Contents
Why SAM 2 is so exciting
Promptable Visual Segmentation (PVS)
SAM 2 Model Architecture
SA-V Dataset Overview
Performance of SAM 2
Real-World Applications of SAM 2
SAM 2: Related Work
Limitations of SAM 2
Try SAM 2
Encord Blog
Segment Anything Model 2 (SAM 2) & SA-V Dataset from Meta AI
Meta AI has released Segment Anything Model 2 (SAM 2), a groundbreaking new foundation model designed for segmenting objects in both images and videos. Alongside SAM 2, Meta AI released new dataset SA-V Dataset, the large-scale dataset used to train SAM 2. To demonstrate these advancements, an interactive web demo has also been made available.
This release comes 14 months after the release of its predecessor, Segment Anything Model, which took the field of computer vision by storm. Learn how to finetune the first version of SAM.
Why SAM 2 is so exciting
SAM 2 represents a significant leap forward in the field of computer vision. SAM 2 brings state-of-the-art segmentation and tracking capabilities for both video and images into a unified model. This unification eliminates the need for combining SAM with other video object segmentation models, streamlining the process of video segmentation into a single, efficient tool. It maintains a simple design and fast inference speed, making it accessible and efficient for users.
The AI model can track objects consistently across video frames in real-time, which opens up numerous possibilities for applications in video editing and mixed reality experiences. This new model builds upon the success of the original Segment Anything Model, offering improved performance and efficiency.
SAM 2 can also be used to annotate visual data for training computer vision systems. It opens up creative ways to select and interact with objects in real-time or live videos.
Key Features of SAM 2
- Object Selection and Adjustment: SAM 2 extends the prompt-based object segmentation abilities of SAM to also work for object tracks across video frames.
- Robust Segmentation of Unfamiliar Videos: The model is capable of zero-shot generalization. This means it can segment objects, images, and videos from domains not seen during training, allowing for versatility in real-world use cases.
- Real-Time Interactivity: SAM 2 utilizes a streaming memory architecture that processes video frames one at a time, allowing for real-time, interactive applications.
SAM 2 Performance Enhancements
SAM 2 sets new standards for object segmentation of both videos and images. During testing, it demonstrated superior accuracy in video segmentation with three times fewer interactions compared to previous models and an 8x speedup for video annotations.

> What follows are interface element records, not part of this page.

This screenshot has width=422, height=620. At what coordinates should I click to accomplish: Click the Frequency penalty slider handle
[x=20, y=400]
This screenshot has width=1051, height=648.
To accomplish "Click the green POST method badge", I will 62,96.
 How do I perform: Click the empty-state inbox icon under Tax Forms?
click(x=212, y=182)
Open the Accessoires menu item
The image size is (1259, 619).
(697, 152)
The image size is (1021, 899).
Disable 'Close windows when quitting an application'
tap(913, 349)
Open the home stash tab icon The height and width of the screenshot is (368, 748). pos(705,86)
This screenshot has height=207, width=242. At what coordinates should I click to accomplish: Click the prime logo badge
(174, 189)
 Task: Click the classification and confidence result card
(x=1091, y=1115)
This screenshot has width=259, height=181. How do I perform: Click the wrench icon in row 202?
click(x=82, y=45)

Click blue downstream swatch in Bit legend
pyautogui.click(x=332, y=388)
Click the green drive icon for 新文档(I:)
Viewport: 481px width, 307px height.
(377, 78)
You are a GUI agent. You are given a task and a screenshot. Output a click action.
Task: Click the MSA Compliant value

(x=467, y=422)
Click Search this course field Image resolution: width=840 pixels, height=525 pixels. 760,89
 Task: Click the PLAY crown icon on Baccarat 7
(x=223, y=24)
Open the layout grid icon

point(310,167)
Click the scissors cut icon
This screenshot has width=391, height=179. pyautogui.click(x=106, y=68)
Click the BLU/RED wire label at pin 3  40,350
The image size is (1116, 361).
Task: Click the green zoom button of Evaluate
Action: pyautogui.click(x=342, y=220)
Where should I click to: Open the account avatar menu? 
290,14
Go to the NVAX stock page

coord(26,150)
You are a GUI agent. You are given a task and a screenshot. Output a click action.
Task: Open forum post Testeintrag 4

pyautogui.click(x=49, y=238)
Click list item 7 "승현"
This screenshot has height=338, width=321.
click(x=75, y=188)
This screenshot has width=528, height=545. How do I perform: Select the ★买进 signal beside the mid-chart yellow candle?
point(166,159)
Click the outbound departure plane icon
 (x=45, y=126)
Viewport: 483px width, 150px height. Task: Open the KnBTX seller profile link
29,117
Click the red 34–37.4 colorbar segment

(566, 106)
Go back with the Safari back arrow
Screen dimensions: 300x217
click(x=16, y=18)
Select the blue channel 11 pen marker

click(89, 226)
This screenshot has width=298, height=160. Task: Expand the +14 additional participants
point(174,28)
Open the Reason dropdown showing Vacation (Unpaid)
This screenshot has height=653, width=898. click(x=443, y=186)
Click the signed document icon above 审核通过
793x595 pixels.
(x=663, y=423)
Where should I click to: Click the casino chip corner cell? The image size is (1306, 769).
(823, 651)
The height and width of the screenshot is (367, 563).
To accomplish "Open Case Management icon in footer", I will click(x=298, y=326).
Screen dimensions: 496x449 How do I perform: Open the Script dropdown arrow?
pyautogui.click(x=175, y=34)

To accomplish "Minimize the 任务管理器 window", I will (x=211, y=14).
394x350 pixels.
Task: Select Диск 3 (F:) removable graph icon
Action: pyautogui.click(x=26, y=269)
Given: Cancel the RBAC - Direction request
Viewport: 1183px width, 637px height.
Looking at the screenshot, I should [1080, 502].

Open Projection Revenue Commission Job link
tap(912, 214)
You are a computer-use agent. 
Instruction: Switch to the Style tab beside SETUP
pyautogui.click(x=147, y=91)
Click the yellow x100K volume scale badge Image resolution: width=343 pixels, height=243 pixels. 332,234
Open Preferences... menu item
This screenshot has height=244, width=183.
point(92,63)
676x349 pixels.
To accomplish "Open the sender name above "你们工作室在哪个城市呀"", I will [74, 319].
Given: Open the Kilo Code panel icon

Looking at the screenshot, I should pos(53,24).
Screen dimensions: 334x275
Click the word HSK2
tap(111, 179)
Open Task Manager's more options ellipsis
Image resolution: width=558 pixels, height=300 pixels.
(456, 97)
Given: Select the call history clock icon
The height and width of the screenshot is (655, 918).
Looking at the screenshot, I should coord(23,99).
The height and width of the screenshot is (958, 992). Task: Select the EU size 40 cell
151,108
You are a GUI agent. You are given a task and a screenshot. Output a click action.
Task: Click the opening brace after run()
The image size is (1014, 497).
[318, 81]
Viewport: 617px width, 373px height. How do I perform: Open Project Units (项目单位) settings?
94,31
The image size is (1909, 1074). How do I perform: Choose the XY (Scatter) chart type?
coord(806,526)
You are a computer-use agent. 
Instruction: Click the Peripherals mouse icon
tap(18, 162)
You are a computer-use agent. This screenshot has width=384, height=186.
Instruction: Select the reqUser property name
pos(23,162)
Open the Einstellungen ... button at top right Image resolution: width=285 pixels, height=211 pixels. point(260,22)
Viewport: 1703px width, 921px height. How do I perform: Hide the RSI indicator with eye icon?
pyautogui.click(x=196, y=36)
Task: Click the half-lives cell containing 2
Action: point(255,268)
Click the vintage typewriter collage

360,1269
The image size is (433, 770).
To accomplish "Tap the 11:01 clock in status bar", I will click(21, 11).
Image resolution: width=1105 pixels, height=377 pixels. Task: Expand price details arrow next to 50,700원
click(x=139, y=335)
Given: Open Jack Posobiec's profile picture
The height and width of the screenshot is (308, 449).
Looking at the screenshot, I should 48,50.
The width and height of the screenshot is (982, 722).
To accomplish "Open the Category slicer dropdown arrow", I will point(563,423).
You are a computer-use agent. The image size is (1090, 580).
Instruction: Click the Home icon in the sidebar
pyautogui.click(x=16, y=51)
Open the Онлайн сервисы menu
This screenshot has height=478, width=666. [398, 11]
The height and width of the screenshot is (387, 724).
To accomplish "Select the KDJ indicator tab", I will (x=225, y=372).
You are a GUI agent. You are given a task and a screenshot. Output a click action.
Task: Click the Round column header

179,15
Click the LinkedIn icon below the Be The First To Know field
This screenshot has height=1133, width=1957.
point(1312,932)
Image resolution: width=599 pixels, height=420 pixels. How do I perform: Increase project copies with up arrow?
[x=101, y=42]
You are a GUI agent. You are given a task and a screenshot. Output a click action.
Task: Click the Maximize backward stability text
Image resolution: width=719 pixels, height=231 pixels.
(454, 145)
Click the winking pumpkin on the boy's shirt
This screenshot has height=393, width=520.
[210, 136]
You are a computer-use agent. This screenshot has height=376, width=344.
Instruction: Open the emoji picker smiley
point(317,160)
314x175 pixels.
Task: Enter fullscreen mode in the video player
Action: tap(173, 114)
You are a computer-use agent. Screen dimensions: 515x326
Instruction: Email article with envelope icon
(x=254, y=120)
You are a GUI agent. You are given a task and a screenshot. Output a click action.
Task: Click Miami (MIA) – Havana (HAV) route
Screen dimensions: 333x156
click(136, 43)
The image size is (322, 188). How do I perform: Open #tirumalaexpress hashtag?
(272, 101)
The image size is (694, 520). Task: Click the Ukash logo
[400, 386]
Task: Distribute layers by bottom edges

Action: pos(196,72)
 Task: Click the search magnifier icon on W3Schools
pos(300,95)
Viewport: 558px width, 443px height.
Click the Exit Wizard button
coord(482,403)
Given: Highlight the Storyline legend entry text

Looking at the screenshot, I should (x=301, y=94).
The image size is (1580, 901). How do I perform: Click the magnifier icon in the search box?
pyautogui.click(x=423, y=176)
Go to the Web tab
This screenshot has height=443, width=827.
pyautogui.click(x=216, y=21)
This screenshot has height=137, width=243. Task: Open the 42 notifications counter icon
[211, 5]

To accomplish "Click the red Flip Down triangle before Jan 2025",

For image segmentation, it is not only more accurate but also six times faster than its predecessor, SAM.
Meta AI emphasizes the broader implications of this release: "We believe that our data, model, and insights will serve as a significant milestone for video segmentation and related perception tasks."
Meta AI’s Segment Anything Model 2
Promptable Visual Segmentation (PVS)
Promptable Visual Segmentation (PVS) task extends the Segment Anything (SA) task from static images to videos, allowing interactive prompts such as clicks, bounding boxes, or masks on any frame to define or refine object segmentation. Upon receiving a prompt, the model immediately generates a segmentation mask for the specific frame and propagates this information to segment the object across the entire video, creating a spatio-temporal mask or masklet that includes segmentation for every frame. The model can also accommodate additional prompts for further refinement throughout the video.
PVS emphasizes real-time, interactive segmentation with a focus on clearly defined objects, excluding regions without visual boundaries. It combines aspects of static image and video segmentation tasks, aiming to provide an enhanced user experience with minimal interaction. This task improves on traditional methods by allowing more flexible and immediate adjustments to segmentation through various prompt types, enabling accurate and efficient tracking of objects throughout video content.
SAM 2 Model Architecture
SAM 2 significantly advances the promptable capabilities of SAM by extending its functionality to the video domain. This extension incorporates a sophisticated per-session memory module, enabling the model to maintain and track selected objects across all frames of a video, even when these objects temporarily disappear from view. SAM 2 also supports dynamic corrections of mask predictions based on supplementary prompts throughout the video sequence.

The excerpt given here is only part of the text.